= Alexander Stewart of Bonkyll =

Scottish nobleman

Arms of Alexander Stewart of Bonkyll: Gold, a fess chequy blue mid silver, surmounted by a red bend charged with three gold buckles.

Alexander Stewart of Bonkyll (c.1271 – 1319) was a Scottish nobleman. He was the eldest son of Sir John Stewart (d. 1298), and the father of John Stewart, 1st Earl of Angus.

==Family==
Alexander was the first cousin of Walter the Steward, father of King Robert II of Scotland, and of Sir James Douglas, two of the most important commanders during the First War of Scottish Independence. He was also the brother-in-law of Thomas Randolph, 1st Earl of Moray, nephew of King Robert I of Scotland. His mother was Margaret de Bonkyl, the daughter of Sir Alexander de Bonkyl of that Ilk. Alexander's wife was Jean Fitz James [Jean's surname should be "fitz Alexander" as the custom was "fitz" (daughter of) or "Fitz" (son of) then the father's Christian name in this case "Alexander" hence "Jean fitz Alexander"], daughter of Alexander Fitz James, with whom he had two children, a son and heir, John Stewart, and a daughter, Isabella Stewart, who married Domhnall II, Earl of Mar.

==Life==
His father had been one of the strongest supporters of the exiled John Balliol and was killed at the Battle of Falkirk. After the disaster at Falkirk William Wallace resigned as Guardian of Scotland and was replaced by John Comyn, nephew of the exiled Balliol. After Comyn achieved some notable success fighting against the English a quarrel broke out between Comyn and his rival Robert the Bruce over their competing rights to the throne.
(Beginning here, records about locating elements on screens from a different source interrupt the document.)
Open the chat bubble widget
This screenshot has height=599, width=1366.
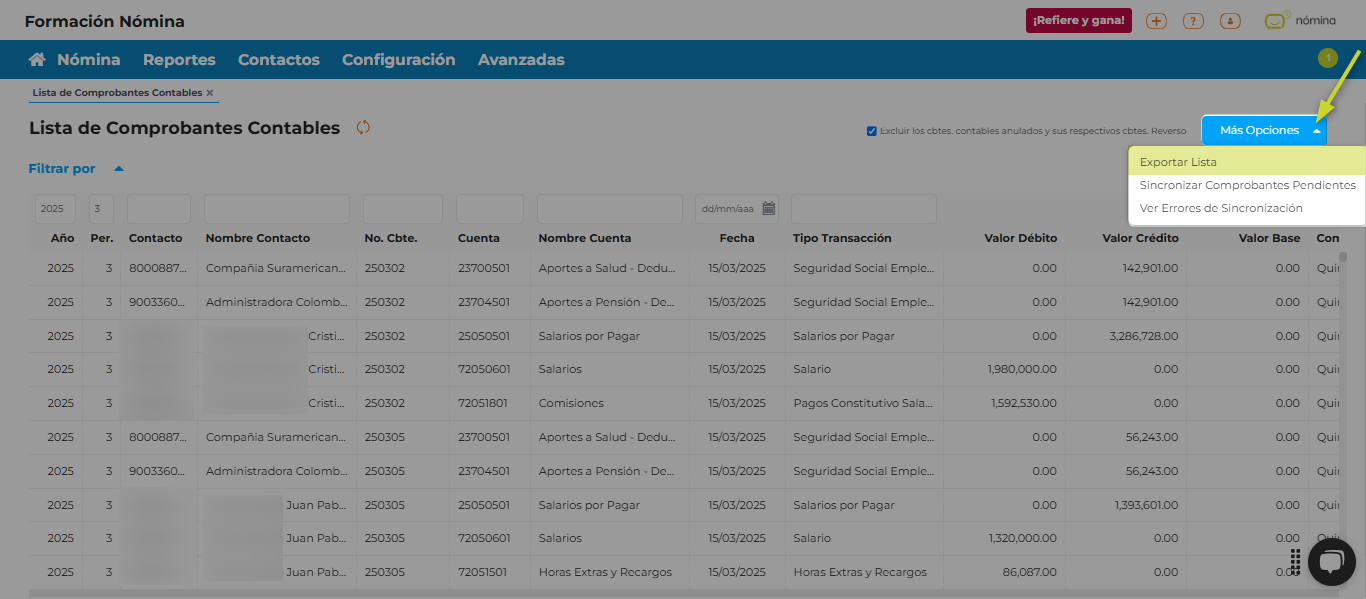(1330, 563)
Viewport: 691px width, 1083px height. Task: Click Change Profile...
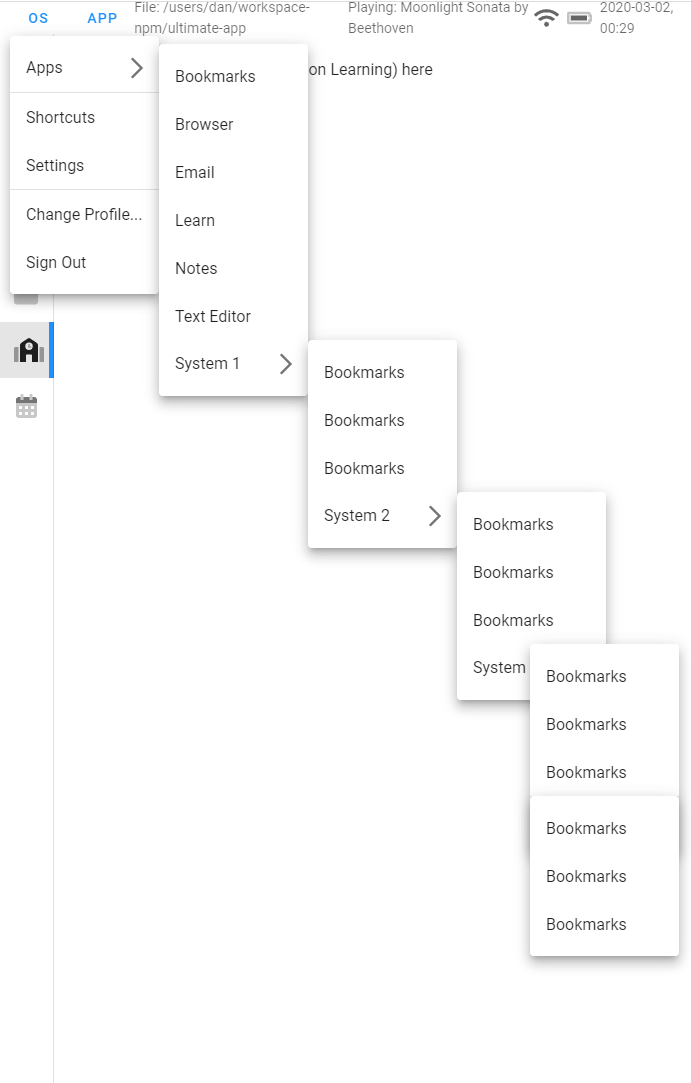[x=84, y=214]
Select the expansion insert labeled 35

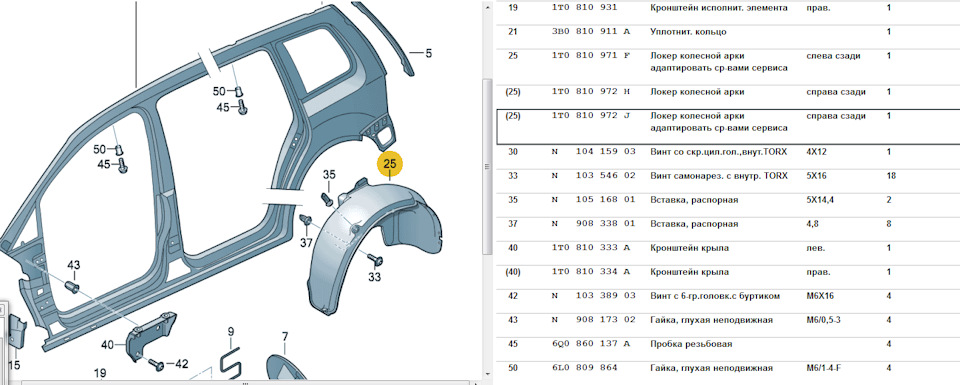coord(326,198)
During a meeting between the two sides at Dumfries in 1306, Comyn was fatally stabbed by Bruce and his supporters and the War of Independence now became a civil war. Because of his father's long allegiance to King John, Alexander fought under John MacDougall of Lorn against Bruce but was captured by his cousin James Douglas in 1308 and was given a royal pardon. He died circa 1319.